Zander ma 16 lat i nie do końca
radzi sobie z życiem. Najchętniej przebywa we własnej głowie,
gdzie czuje się najlepiej. Zagorzale wyrywa sobie włosy i marzy
tylko o tym, aby wszyscy zostawili ją w spokoju. Jej rodzice jednak
się z tym nie zgadzają, pragną dla niej czegoś innego. Właśnie
dlatego zmuszają ją do opuszczenia dobrze znanego i bezpiecznego
miejsca w celu udania się na obóz dla zaburzonych
nastolatków. Zander nie ma pojęcia, dlaczego się tam
znalazła, uważa, że nie pasuje do młodzieży, która zmaga się z
naprawdę poważnymi problemami, takimi jak: anoreksja, bulimia czy
patologiczne kłamstwo. Na Campie Padua nastolatkowie pod
opieką wyspecjalizowanych opiekunów mają nauczyć się radzić
sobie z własnymi zaburzeniami. Czy Zander zdecyduje się zawalczyć o lepszą
codzienność?
Zacznę od tego, że nie spodziewałam się, że
ta cieniutka książka zaskoczy mnie w tak pozytywny sposób.

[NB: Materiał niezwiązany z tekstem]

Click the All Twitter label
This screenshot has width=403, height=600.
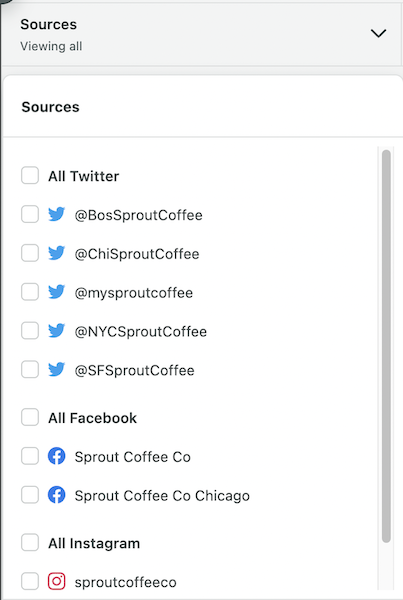(x=83, y=176)
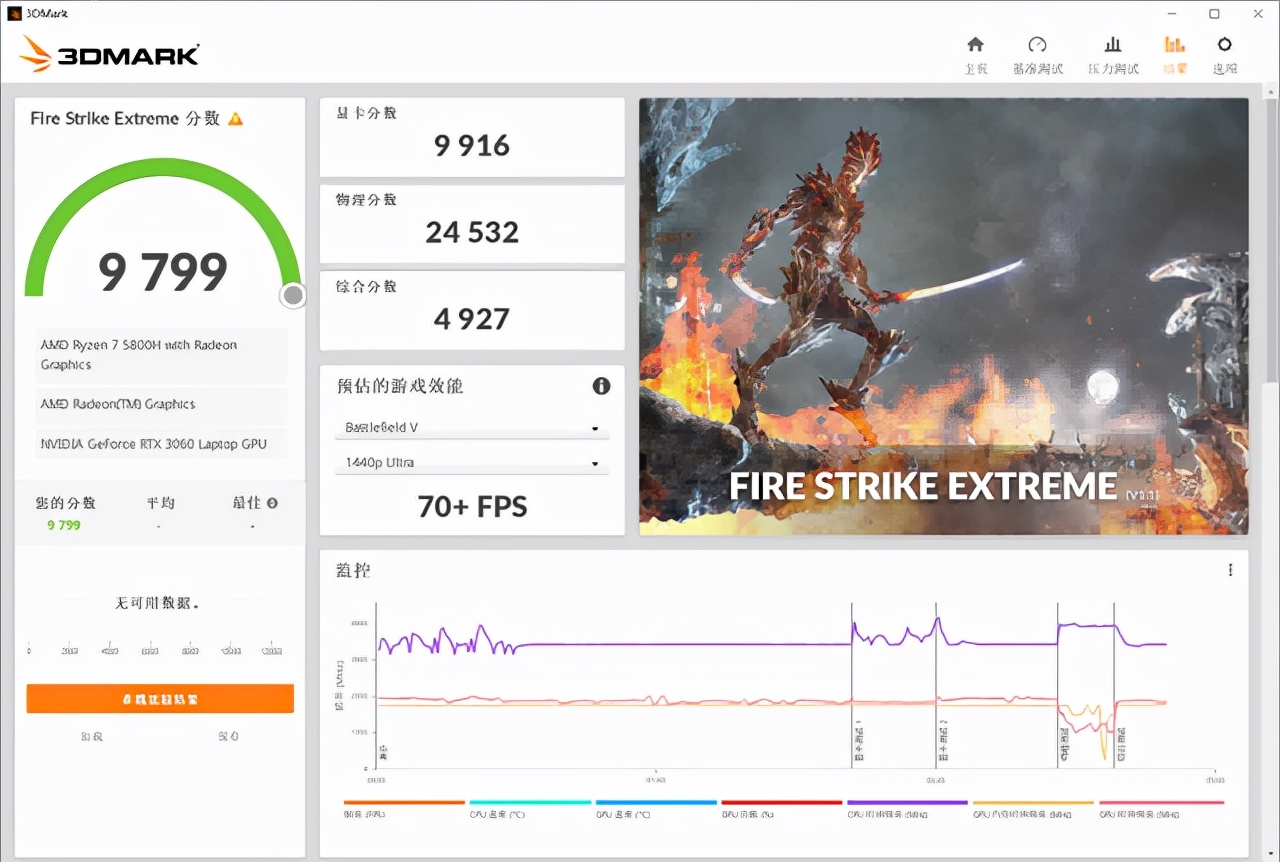
Task: Click the info icon beside 估算的游戏效能
Action: point(601,386)
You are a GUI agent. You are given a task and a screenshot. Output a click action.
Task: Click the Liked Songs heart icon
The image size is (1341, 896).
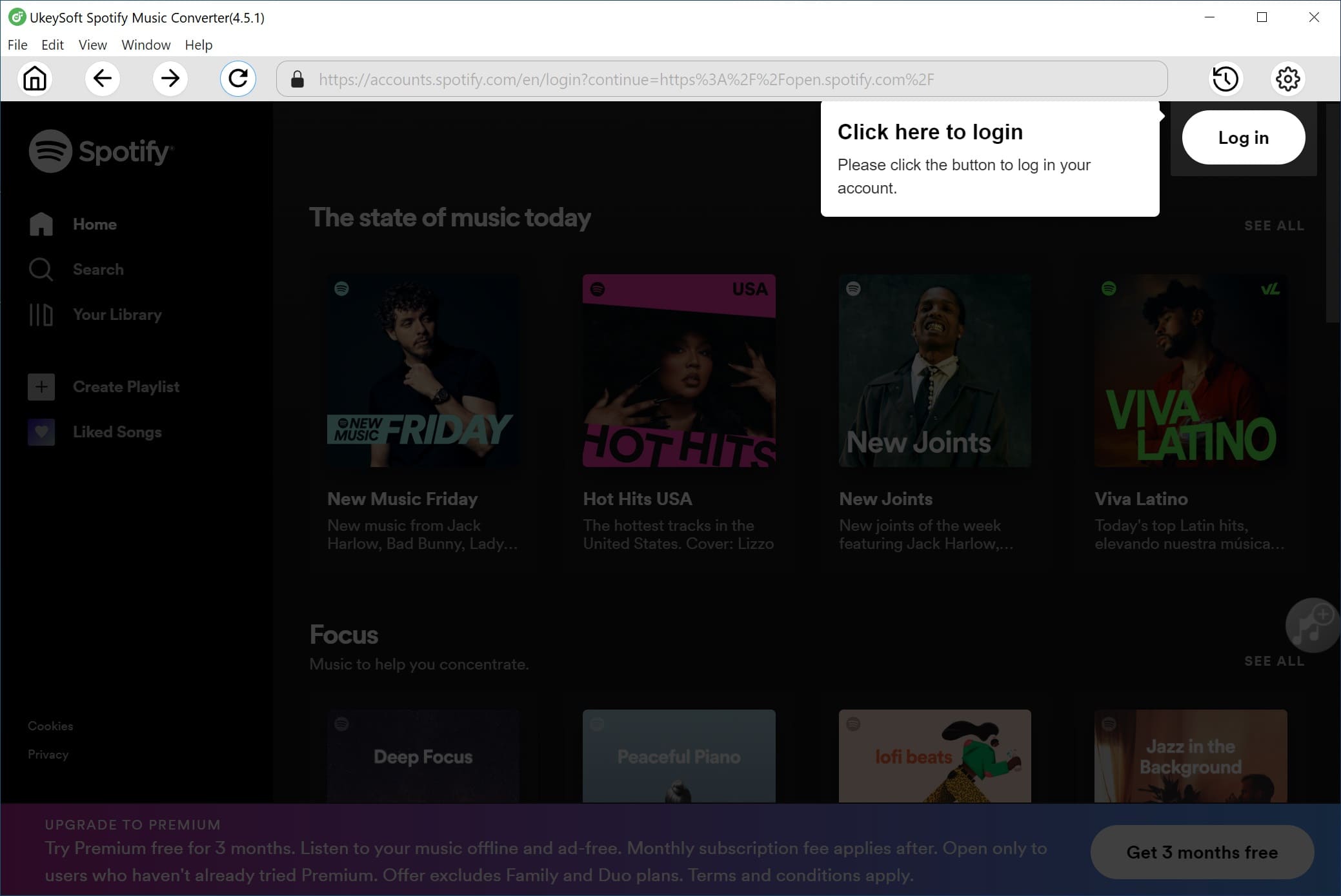40,432
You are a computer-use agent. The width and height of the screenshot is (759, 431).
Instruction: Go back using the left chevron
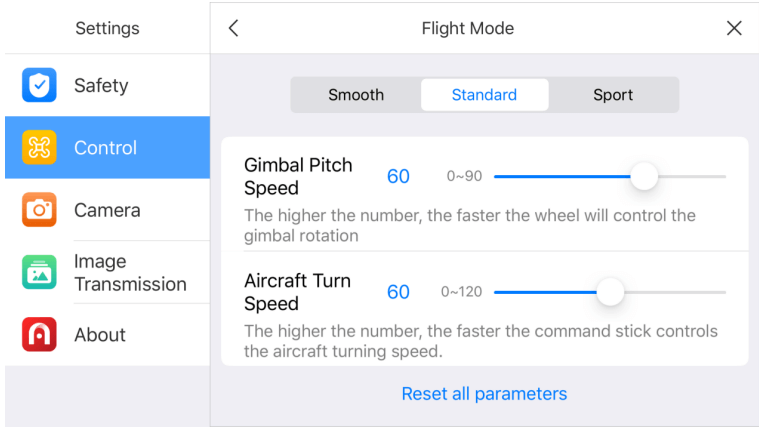234,28
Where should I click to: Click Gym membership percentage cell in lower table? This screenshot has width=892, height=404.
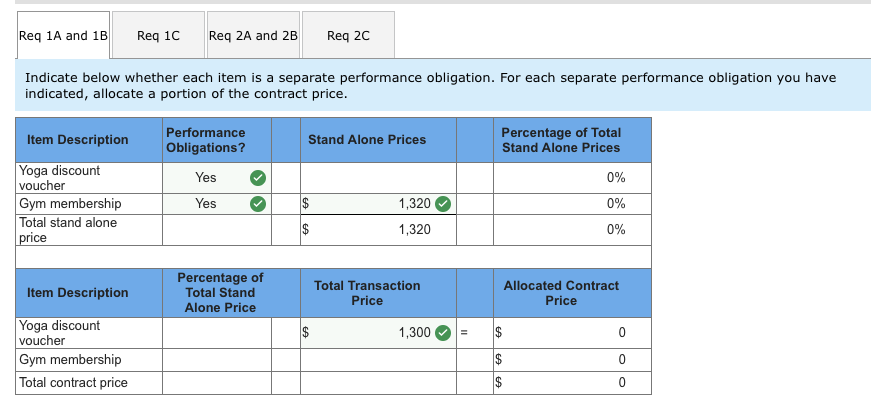click(x=217, y=360)
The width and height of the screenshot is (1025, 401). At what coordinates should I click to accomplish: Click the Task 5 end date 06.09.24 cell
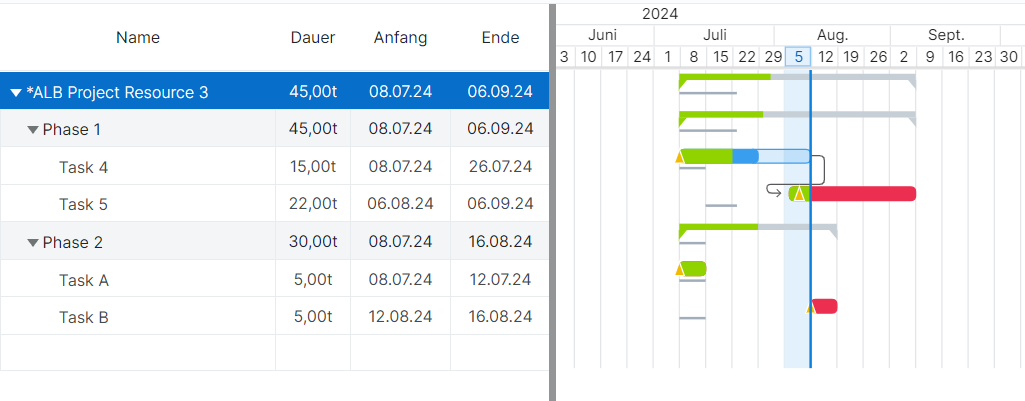[x=500, y=204]
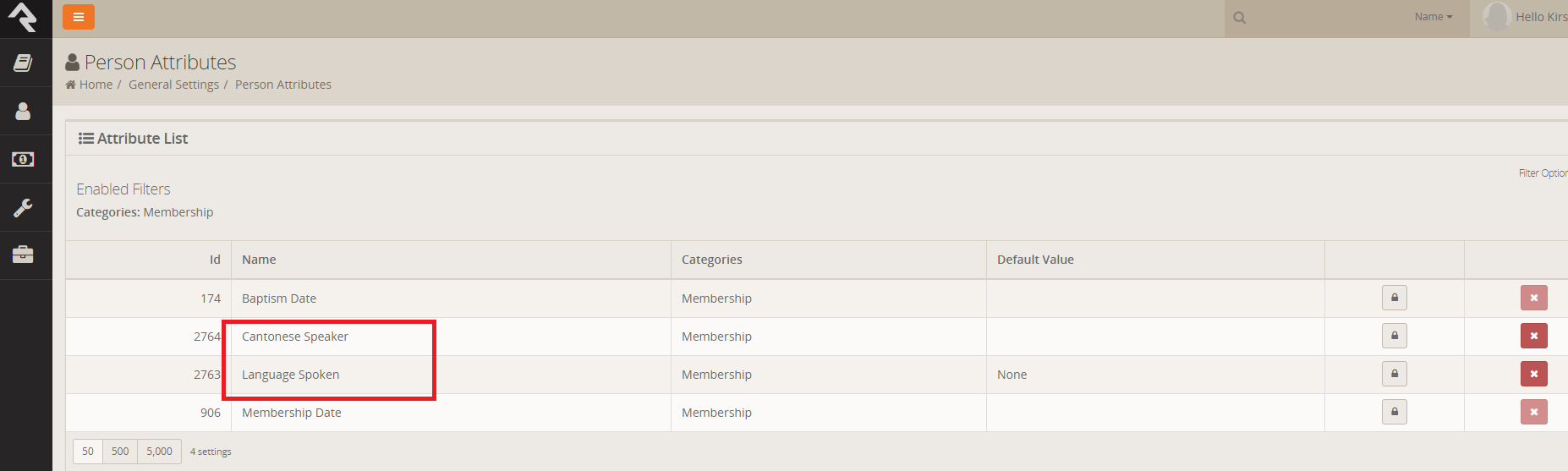Delete the Language Spoken attribute
1568x471 pixels.
point(1534,374)
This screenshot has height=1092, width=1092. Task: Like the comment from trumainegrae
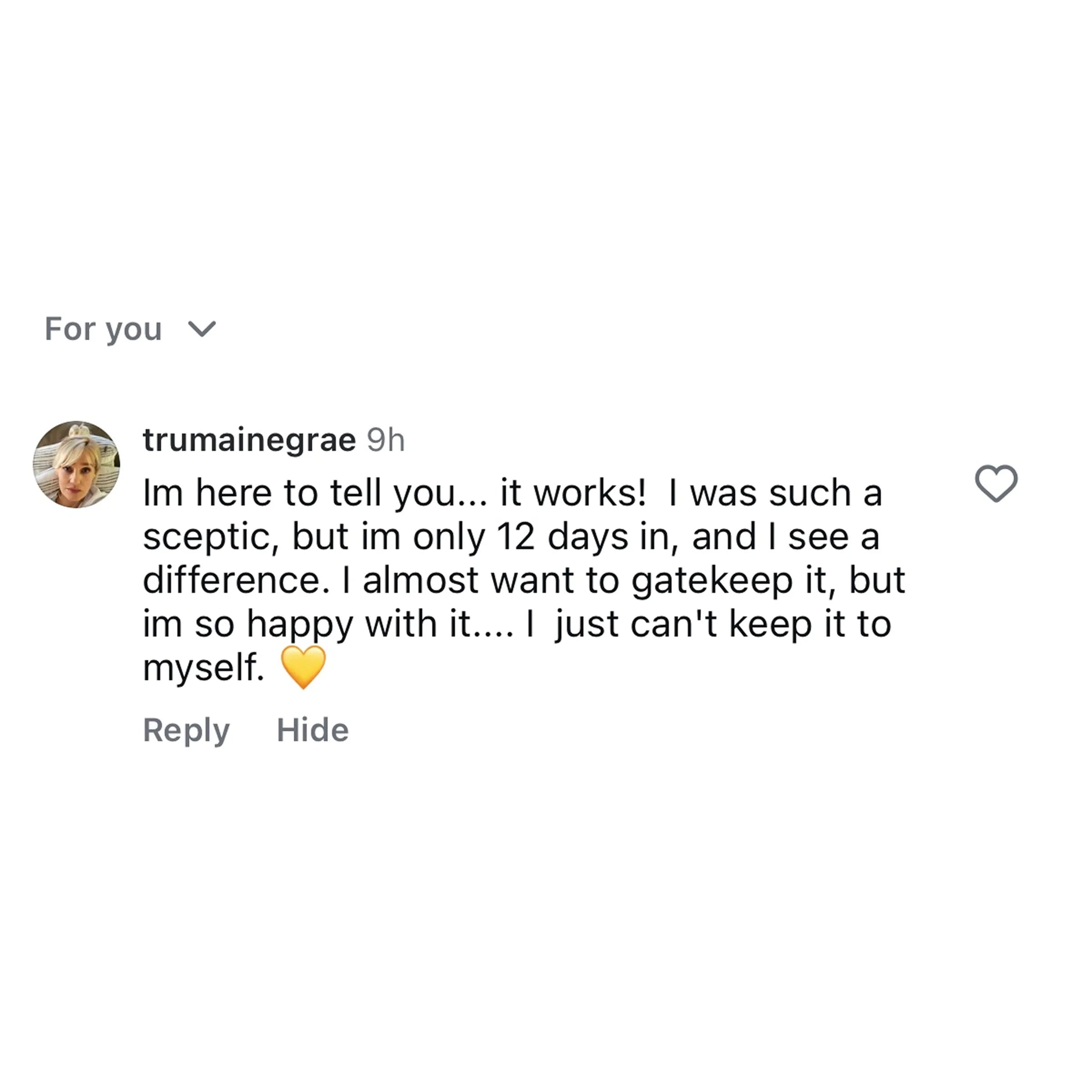[x=996, y=483]
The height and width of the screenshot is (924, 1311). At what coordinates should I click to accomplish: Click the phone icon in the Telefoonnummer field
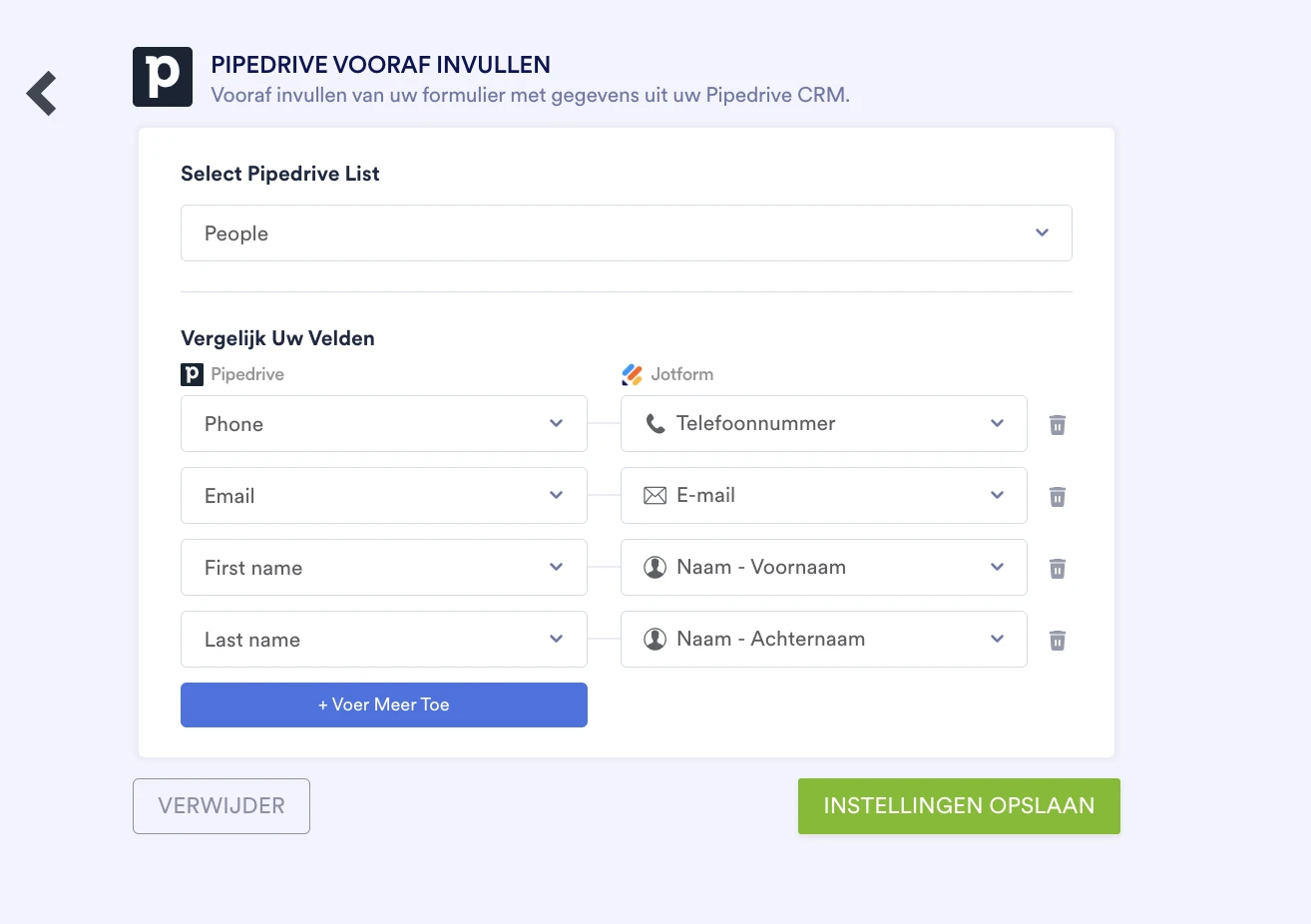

Postanowiłam sięgnąć po nią ze względu na opis, który jest
nieco zagmatwany, ale zaciekawił mnie do tego stopnia, że
zdecydowałam dać szansę tej książce. Muszę jednak przyznać, że
i tak byłam jednak do niej sceptycznie nastawiona. Spodziewałam się
lekkiego romansu młodzieżowego, a otrzymałam historię, która
wyróżnia się pod wieloma względami na tle
innych.
Akcja rozgrywa się w nietypowym dla mnie miejscu, bo
w obozie dla trudnej młodzieży. Nie przypominam sobie, żebym
czytała jakąkolwiek książkę, której wydarzenia rozgrywały się
na obozie, a co dopiero z zaburzonymi nastolatkami w roli bohaterów.
W powieści widać przez to wyraźny kontrast pomiędzy otoczeniem, w
jakim przebywają bohaterowie, a problemami, z jakimi muszą się
zmagać. Autorka podeszła do tematu bardzo oryginalnie, pragnęła
pokazać, że młodzież podobnie jak i dorośli musi mierzyć się z
poważnymi problemami.
Rebekah Crane bardzo dobrze poradziła
sobie z kreacją bohaterów. Stworzyła postacie głębokie i
niezwykle dojrzałe jak na swój wiek. Każdy z bohaterów musi
radzić sobie z innym zaburzeniem i choć na
początku nie wiemy o nich nic ponadto, to jednak skutecznie rozbudza
to naszą ciekawość i sprawia, że z jeszcze większym
zaangażowaniem chcemy zagłębić się w ich losy. Okazuje się, że
pod przeróżnymi maskami ukrywają się osoby doświadczone przez
los, pełne cierpienia i niezrozumienia.
Książka jest bardzo
krótka, gdyż ma mniej niż trzysta stron. Styl autorki jest lekki i
przystępny, przez co powieść czyta się bardzo szybko. Są w niej
poruszane tematy, przez które można ją po części uznać za
powieść psychologiczną, jednak została napisana w taki sposób,
że podczas czytania się tego nie odczuwa. Nie brak jednak w tej
książce uczuć i silnych emocji, których przez całą historię mamy pod dostatkiem.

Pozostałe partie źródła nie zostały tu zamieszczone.